_INSTRUCTIONS FOR THE TASK:_ Output only the lines of the entries that follow, starting at the one with "Advance to next" and running down to the one with "320x158 pixels.", both included and unchanged.

Stored items:
# # # # #

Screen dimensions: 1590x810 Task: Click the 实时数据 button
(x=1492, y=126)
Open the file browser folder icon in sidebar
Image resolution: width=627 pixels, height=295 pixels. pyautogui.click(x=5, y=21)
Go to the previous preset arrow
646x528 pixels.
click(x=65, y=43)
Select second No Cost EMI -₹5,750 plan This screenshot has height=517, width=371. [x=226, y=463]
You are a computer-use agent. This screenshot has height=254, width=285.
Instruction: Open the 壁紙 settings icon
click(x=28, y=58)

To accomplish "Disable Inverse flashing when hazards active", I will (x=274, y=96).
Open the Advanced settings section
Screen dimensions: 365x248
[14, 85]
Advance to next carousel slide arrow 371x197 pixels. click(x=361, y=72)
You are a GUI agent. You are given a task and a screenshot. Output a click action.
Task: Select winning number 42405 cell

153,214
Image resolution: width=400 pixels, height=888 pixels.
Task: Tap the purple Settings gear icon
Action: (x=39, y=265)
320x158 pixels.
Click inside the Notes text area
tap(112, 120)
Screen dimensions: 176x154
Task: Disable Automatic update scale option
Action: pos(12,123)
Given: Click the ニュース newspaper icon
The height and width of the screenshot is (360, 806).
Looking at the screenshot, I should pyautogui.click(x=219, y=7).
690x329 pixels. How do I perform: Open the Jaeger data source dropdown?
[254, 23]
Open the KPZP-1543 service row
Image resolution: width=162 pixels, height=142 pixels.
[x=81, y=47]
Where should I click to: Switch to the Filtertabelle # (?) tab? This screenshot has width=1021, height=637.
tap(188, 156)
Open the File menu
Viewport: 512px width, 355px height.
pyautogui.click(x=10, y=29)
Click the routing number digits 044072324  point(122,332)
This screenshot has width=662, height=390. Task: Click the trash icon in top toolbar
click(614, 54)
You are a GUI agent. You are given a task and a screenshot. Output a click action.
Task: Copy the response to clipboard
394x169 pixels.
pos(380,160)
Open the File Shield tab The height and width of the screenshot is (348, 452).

# # # # #

_EXPECTED ANSWER:_
Advance to next carousel slide arrow 371x197 pixels. click(x=361, y=72)
You are a GUI agent. You are given a task and a screenshot. Output a click action.
Task: Select winning number 42405 cell

153,214
Image resolution: width=400 pixels, height=888 pixels.
Task: Tap the purple Settings gear icon
Action: (x=39, y=265)
320x158 pixels.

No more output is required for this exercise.